A bestellt im Restaurant des B zehn Maultaschen. Er wird schnell satt und lässt die übrigen vier Maultaschen ohne Kommentar abräumen. Nachdem er bezahlt hat, fährt er nach Hause.

Einordnung des Falls

Typengemischter Bewirtungsvertrag; Besitzaufgabe als Willenserklärung

Die Jurafuchs-Methode schichtet ab: Das sind die 4 wichtigsten Rechtsfragen, die es zu diesem Fall zu verstehen gilt

1. Wer in einem Restaurant essen geht, schließt mit dem Gastwirt einen typengemischten Vertrag (Bewirtungsvertrag) ab.

Genau, so ist das!

Der Bewirtungsvertrag enthält Elemente verschiedener Verträge: - des Dienstvertrags (§§ 611 ff.) hinsichtlich der Bedienung, - des Mietvertrags (§§ 535 ff.) hinsichtlich Sitzplatznutzung, - des Kaufvertrags (§§ 433 ff.) hinsichtlich der Speisen, sowie - des Werkvertrags (§§ 631 ff.) hinsichtlich Zubereitung der Speisen.

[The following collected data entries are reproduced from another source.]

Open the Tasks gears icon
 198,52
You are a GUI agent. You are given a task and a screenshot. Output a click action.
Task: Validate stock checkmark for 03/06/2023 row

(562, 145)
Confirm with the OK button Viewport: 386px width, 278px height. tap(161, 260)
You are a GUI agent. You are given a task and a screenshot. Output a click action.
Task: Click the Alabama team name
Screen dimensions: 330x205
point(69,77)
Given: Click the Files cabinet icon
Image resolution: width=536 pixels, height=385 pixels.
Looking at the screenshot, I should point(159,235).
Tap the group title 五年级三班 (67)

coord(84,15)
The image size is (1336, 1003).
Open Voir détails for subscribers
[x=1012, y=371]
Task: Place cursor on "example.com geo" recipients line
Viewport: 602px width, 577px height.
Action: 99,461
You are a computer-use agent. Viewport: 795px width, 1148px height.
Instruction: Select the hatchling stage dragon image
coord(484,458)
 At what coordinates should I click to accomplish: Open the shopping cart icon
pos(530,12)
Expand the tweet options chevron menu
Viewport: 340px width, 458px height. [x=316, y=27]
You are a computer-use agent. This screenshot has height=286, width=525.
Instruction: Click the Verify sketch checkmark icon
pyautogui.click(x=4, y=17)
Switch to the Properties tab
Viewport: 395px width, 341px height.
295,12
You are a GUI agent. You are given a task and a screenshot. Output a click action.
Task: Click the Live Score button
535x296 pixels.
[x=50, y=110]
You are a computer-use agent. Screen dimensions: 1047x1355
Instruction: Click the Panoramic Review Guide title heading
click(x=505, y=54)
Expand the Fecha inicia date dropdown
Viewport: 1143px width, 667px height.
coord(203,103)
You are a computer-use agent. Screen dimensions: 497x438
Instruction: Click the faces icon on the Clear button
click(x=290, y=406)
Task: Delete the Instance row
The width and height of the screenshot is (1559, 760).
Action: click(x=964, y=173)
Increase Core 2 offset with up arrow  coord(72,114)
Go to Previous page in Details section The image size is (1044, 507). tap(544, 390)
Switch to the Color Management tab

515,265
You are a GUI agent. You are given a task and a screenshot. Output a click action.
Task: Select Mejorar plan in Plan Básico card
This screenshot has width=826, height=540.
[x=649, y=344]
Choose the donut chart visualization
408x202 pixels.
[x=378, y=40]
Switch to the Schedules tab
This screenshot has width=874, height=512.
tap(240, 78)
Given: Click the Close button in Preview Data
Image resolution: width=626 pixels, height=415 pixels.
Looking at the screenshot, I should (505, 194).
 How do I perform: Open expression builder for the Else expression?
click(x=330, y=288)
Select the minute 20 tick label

Die rechtliche Behandlung richtet sich nach dem im Vordergrund stehenden Vertragstypus (sog. Absorptionsmethode). Der Bewirtungsvertrag ist damit regelmäßig nach den Regeln des Kaufrechts zu beurteilen.

2. A und B haben einen Bewirtungsvertrag geschlossen.

Ja, in der Tat!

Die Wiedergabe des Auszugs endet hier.